All of the data is to be set down again without alteration.

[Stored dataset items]
[Start of section]

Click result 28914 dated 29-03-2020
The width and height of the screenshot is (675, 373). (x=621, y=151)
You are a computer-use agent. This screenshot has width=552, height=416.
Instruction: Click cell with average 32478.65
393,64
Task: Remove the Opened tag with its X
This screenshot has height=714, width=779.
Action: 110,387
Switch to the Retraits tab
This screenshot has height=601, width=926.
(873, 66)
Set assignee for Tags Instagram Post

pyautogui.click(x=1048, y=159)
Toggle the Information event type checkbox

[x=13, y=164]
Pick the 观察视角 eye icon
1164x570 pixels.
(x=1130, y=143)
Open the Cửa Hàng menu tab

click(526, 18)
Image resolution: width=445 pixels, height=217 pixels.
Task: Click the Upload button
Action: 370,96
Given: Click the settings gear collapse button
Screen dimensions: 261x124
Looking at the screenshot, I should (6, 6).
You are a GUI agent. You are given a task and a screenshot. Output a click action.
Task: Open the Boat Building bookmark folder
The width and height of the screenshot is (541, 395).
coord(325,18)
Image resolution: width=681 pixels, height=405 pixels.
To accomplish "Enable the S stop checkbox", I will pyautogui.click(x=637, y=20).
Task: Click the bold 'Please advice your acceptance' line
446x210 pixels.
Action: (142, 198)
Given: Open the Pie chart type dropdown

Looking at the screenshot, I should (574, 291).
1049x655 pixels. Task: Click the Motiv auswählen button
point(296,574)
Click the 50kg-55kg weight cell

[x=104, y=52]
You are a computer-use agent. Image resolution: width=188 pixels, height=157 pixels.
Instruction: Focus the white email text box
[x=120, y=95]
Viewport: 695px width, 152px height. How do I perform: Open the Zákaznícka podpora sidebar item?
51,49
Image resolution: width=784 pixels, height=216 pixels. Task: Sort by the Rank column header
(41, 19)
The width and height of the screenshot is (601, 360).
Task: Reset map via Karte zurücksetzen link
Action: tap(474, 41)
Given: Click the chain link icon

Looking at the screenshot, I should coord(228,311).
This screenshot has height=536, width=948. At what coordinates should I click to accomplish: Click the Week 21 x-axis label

[End of section]

**Response area**
Click result 28914 dated 29-03-2020
The width and height of the screenshot is (675, 373). (x=621, y=151)
You are a computer-use agent. This screenshot has width=552, height=416.
Instruction: Click cell with average 32478.65
393,64
Task: Remove the Opened tag with its X
This screenshot has height=714, width=779.
Action: 110,387
Switch to the Retraits tab
This screenshot has height=601, width=926.
(873, 66)
Set assignee for Tags Instagram Post

pyautogui.click(x=1048, y=159)
Toggle the Information event type checkbox

[x=13, y=164]
Pick the 观察视角 eye icon
1164x570 pixels.
(x=1130, y=143)
Open the Cửa Hàng menu tab

click(526, 18)
Image resolution: width=445 pixels, height=217 pixels.
Task: Click the Upload button
Action: 370,96
Given: Click the settings gear collapse button
Screen dimensions: 261x124
Looking at the screenshot, I should (6, 6).
You are a GUI agent. You are given a task and a screenshot. Output a click action.
Task: Open the Boat Building bookmark folder
The width and height of the screenshot is (541, 395).
coord(325,18)
Image resolution: width=681 pixels, height=405 pixels.
To accomplish "Enable the S stop checkbox", I will pyautogui.click(x=637, y=20).
Task: Click the bold 'Please advice your acceptance' line
446x210 pixels.
Action: (142, 198)
Given: Open the Pie chart type dropdown

Looking at the screenshot, I should (574, 291).
1049x655 pixels. Task: Click the Motiv auswählen button
point(296,574)
Click the 50kg-55kg weight cell

[x=104, y=52]
You are a computer-use agent. Image resolution: width=188 pixels, height=157 pixels.
Instruction: Focus the white email text box
[x=120, y=95]
Viewport: 695px width, 152px height. How do I perform: Open the Zákaznícka podpora sidebar item?
51,49
Image resolution: width=784 pixels, height=216 pixels. Task: Sort by the Rank column header
(41, 19)
The width and height of the screenshot is (601, 360).
Task: Reset map via Karte zurücksetzen link
Action: tap(474, 41)
Given: Click the chain link icon

Looking at the screenshot, I should coord(228,311).
This screenshot has height=536, width=948. At what coordinates should I click to accomplish: Click the Week 21 x-axis label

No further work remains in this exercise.